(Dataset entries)
***

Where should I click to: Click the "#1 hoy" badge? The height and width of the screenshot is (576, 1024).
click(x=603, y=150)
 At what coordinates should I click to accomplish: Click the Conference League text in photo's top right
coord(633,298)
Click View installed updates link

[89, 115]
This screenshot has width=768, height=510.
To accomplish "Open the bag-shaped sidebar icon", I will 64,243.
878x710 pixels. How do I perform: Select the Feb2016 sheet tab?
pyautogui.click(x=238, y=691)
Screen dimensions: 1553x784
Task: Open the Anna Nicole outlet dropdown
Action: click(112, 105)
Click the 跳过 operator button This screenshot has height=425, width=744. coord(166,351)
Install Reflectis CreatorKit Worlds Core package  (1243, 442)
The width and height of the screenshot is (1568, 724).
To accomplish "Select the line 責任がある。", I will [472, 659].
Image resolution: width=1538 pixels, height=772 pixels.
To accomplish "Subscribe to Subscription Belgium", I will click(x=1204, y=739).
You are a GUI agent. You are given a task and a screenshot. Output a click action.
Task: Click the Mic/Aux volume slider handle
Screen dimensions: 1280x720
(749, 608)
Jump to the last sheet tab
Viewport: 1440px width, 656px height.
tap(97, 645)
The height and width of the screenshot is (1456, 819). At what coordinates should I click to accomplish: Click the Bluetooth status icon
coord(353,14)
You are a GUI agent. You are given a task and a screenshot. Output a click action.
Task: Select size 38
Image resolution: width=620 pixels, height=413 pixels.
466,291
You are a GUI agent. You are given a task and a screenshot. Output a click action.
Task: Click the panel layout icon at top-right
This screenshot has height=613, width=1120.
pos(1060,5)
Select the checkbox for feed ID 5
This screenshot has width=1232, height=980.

***

Retype each line above exactly as written.

Where should I click to: Click the "#1 hoy" badge? The height and width of the screenshot is (576, 1024).
click(x=603, y=150)
 At what coordinates should I click to accomplish: Click the Conference League text in photo's top right
coord(633,298)
Click View installed updates link

[89, 115]
This screenshot has width=768, height=510.
To accomplish "Open the bag-shaped sidebar icon", I will 64,243.
878x710 pixels. How do I perform: Select the Feb2016 sheet tab?
pyautogui.click(x=238, y=691)
Screen dimensions: 1553x784
Task: Open the Anna Nicole outlet dropdown
Action: click(112, 105)
Click the 跳过 operator button This screenshot has height=425, width=744. coord(166,351)
Install Reflectis CreatorKit Worlds Core package  (1243, 442)
The width and height of the screenshot is (1568, 724).
To accomplish "Select the line 責任がある。", I will [472, 659].
Image resolution: width=1538 pixels, height=772 pixels.
To accomplish "Subscribe to Subscription Belgium", I will click(x=1204, y=739).
You are a GUI agent. You are given a task and a screenshot. Output a click action.
Task: Click the Mic/Aux volume slider handle
Screen dimensions: 1280x720
(749, 608)
Jump to the last sheet tab
Viewport: 1440px width, 656px height.
tap(97, 645)
The height and width of the screenshot is (1456, 819). At what coordinates should I click to accomplish: Click the Bluetooth status icon
coord(353,14)
You are a GUI agent. You are given a task and a screenshot. Output a click action.
Task: Select size 38
Image resolution: width=620 pixels, height=413 pixels.
466,291
You are a GUI agent. You are given a task and a screenshot. Output a click action.
Task: Click the panel layout icon at top-right
This screenshot has height=613, width=1120.
pos(1060,5)
Select the checkbox for feed ID 5
This screenshot has width=1232, height=980.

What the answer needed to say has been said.